__課題の指示__
下のすべての行を、一字も変えずにそのまま抜き出してください。画像は答えに入れないでください。

__提供された資料__
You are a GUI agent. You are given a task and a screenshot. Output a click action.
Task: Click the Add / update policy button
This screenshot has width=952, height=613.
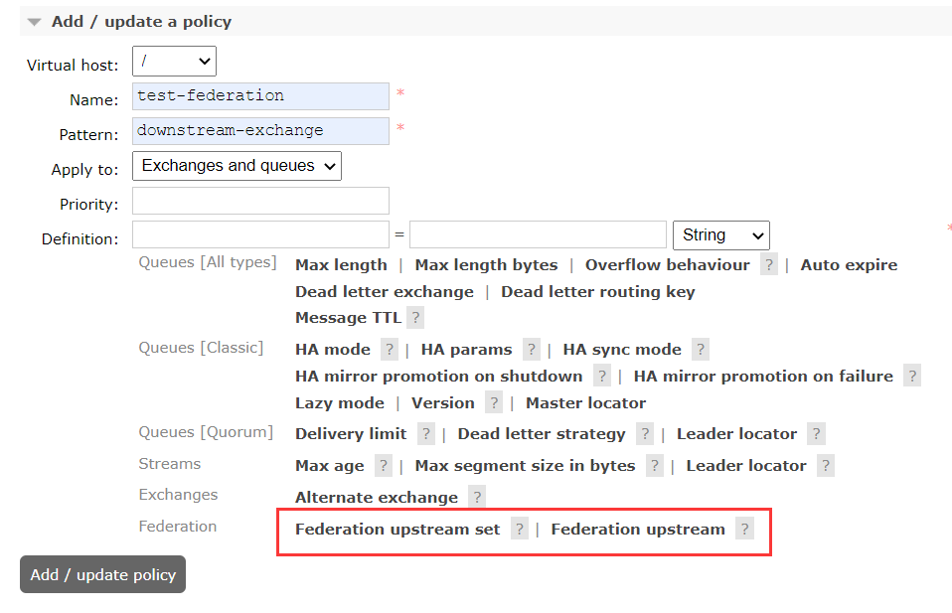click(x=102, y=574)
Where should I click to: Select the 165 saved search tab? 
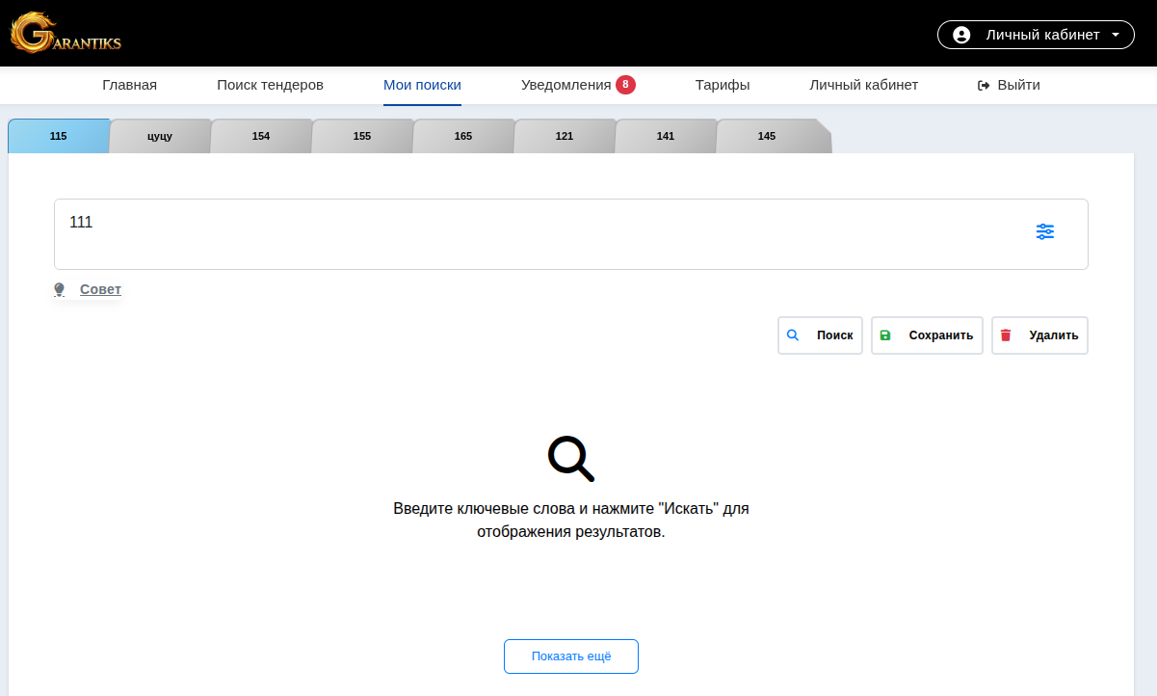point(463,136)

__解答例__
You are a GUI agent. You are given a task and a screenshot. Output a click action.
Task: Click the Add / update policy button
This screenshot has width=952, height=613.
click(x=102, y=574)
Where should I click to: Select the 165 saved search tab? 
point(463,136)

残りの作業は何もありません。